In summary, many of the gene families that are strongly reciprocally retained across the angiosperm lineage exhibit functional and evolutionary characteristics that are consistent with the hypothesis that they are dosage balance sensitive. Although overexpression/deletion phenotypes and wiring patterns reported in the literature provide strong support for the dosage balance sensitivity of at least some of the gene families at the top of our ranking, the dosage balance effects in most other gene families on our list still await characterization.
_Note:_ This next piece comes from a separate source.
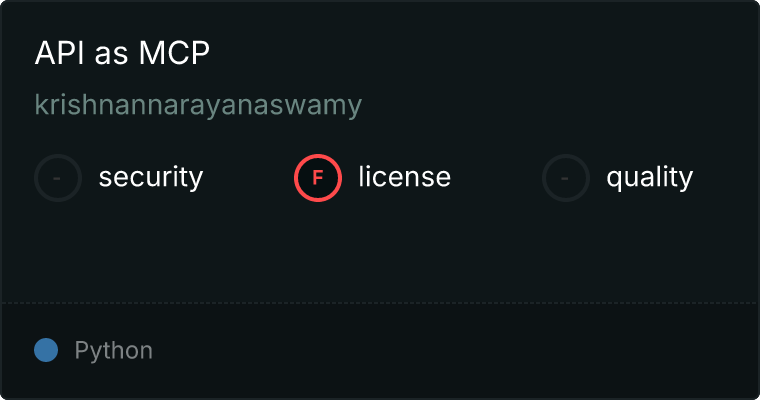Viewport: 760px width, 400px height.
Task: Open the API as MCP title
Action: click(122, 52)
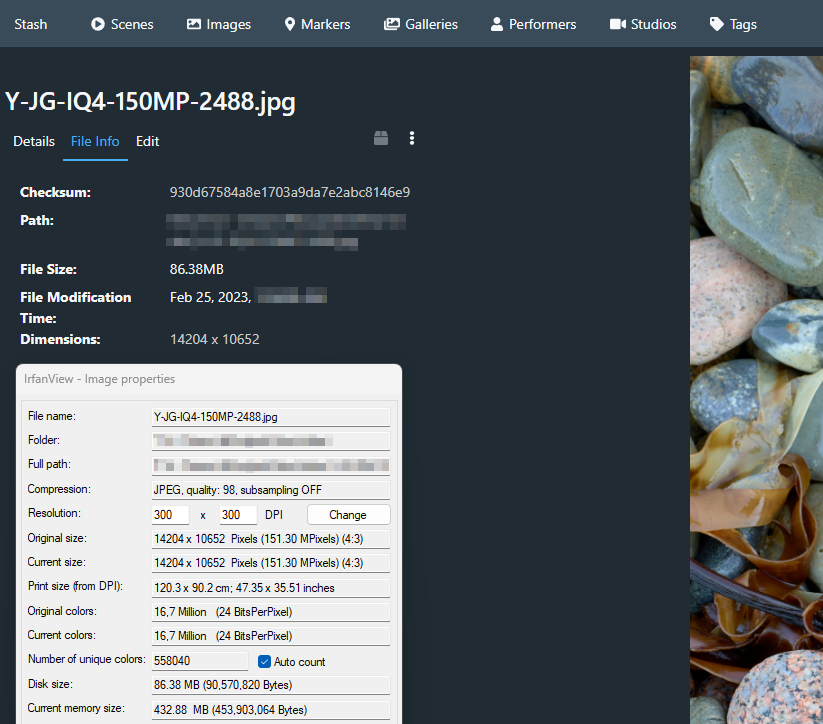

If reciprocally retained genes are dosage balance sensitive, they are, on one hand, expected to exhibit functional overlap, while disruption of their dosage balance, on the other hand, should have phenotypic consequences, making them interesting targets for further study.

METHODS

Species Tree and Positioning of WGMs

As input for the birth-death model, we used the 37 angiosperm species tree obtained by Li et al. (2016) using CodonPhyML (Gil et al., 2013) on a concatenated multiple sequence alignment inferred from 107 (near-)single-copy gene families (Figure 1B) and the associated gene counts for 9178 core gene families that are present in at least 32 out of 37 species (Li et al., 2016) (Supplemental Data Set 1). For all analyses reported below, we used the genome assembly versions described by Vanneste et al. (2014), except for Amborella trichopoda and pink shepherd’s-purse (Capsella rubella), for which assemblies were retrieved from the Amborella Genome Database v1.0 (http://www.amborella.org/) and Phytozome V10 (http://phytozome.jgi.doe.gov/), respectively.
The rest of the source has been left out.